Defense must face cuts, key senators say - Air Force News | News from Afghanistan & Iraq - Air Force Times
The defense budget hasn’t reached bottom, leaders of the Senate Budget Committee said Thursday. Both the Democratic chairman and ranking Republican on the committee said the nation’s debt crisis has reached a point where no government function — including national security — can be exempt from the budget knife.
“Our country is at a critical junction,” said Sen. Kent Conrad, D-N.D., the committee chairman. “We are moving rapidly toward the fiscal cliff.”
Conrad said he has always been a strong supporter of military spending, but “the days of an open checkbook here have ended, for everyone.”
“We want to root out wasteful spending wherever we find it, and that includes defense,” he said.

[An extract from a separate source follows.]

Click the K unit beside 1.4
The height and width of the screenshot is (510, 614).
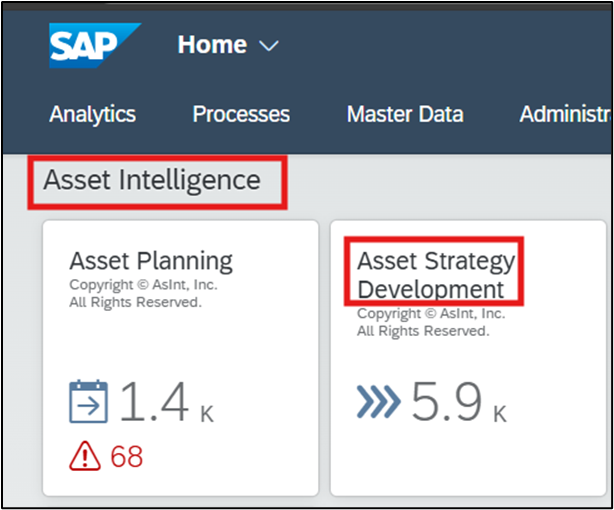click(x=207, y=412)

“The message is clear — we need to do something now, and the Defense Department cannot be absolved of these challenges,” said Sen. Jeff Sessions of Alabama, the panel’s ranking Republican. “We have got to ask our Defense Department to do more with less.”
But both senators said there are limits to how deeply the defense budget should be cut.

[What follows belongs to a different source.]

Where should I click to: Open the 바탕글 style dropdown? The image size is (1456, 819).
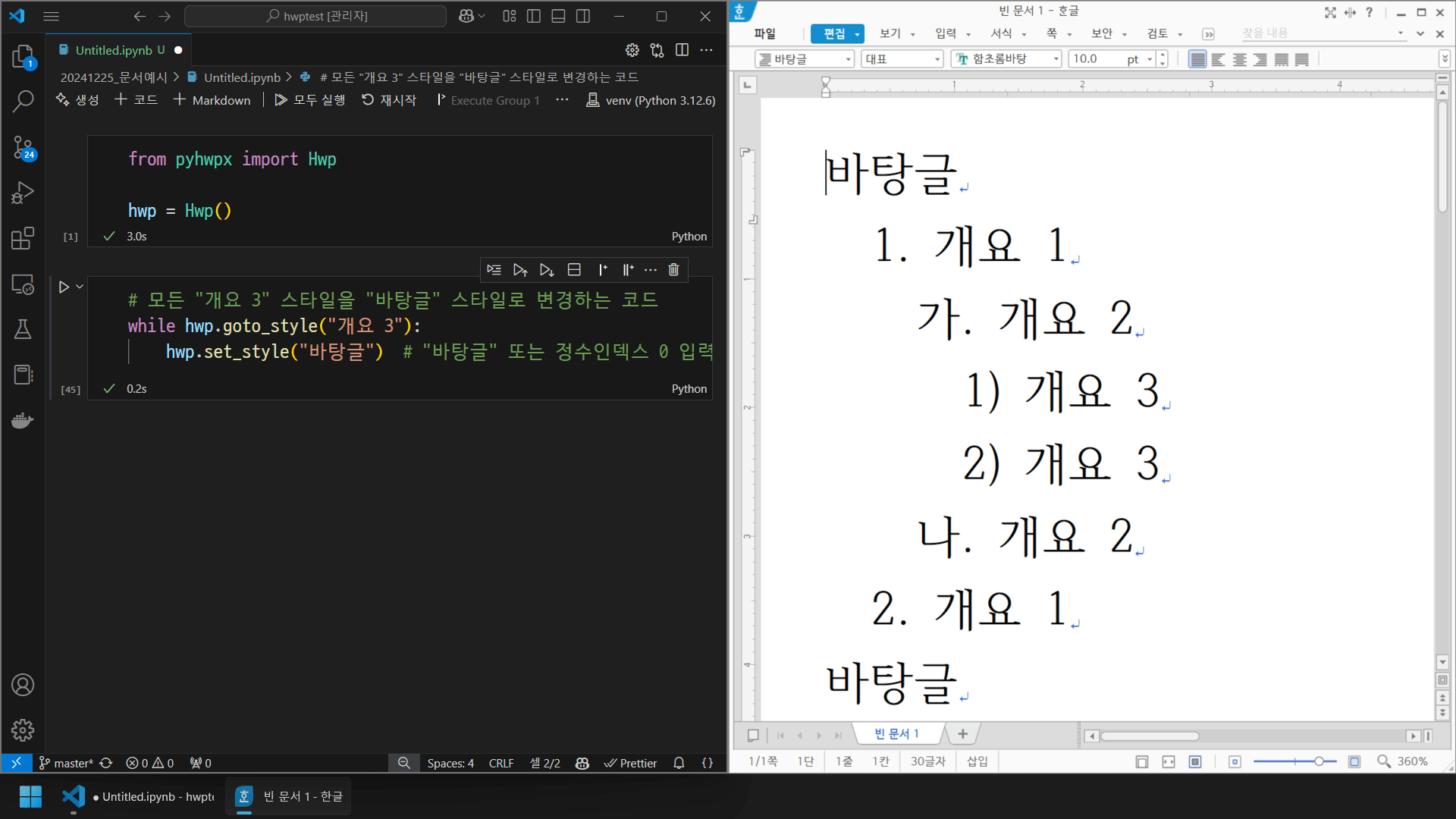tap(849, 58)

Sessions said he did not want a repeat of the one-third decline in the size of the force at end of the Cold War, which was “too much of a reduction,” and that he also worries about cutting weapons programs so deeply that per-unit costs become unaffordable.
Conrad said he would not allow defense spending to be cut so deeply that troops are hurt. “Congress will continue to provide our troops what they need for the mission and what will keep them safe,” he said.
Their comments came at a hearing on the Defense Department and State Department budgets for 2012. The Defense Department is asking for $671 billion, which includes $117.8 billion for overseas contingencies. The base defense budget request of $553.1 billion is $27 billion more than what was requested for 2011.
The budget committee is responsible for preparing an overall spending and revenue plan that will include a recommended cap on defense funding. Conrad said the committee could begin writing that plan soon.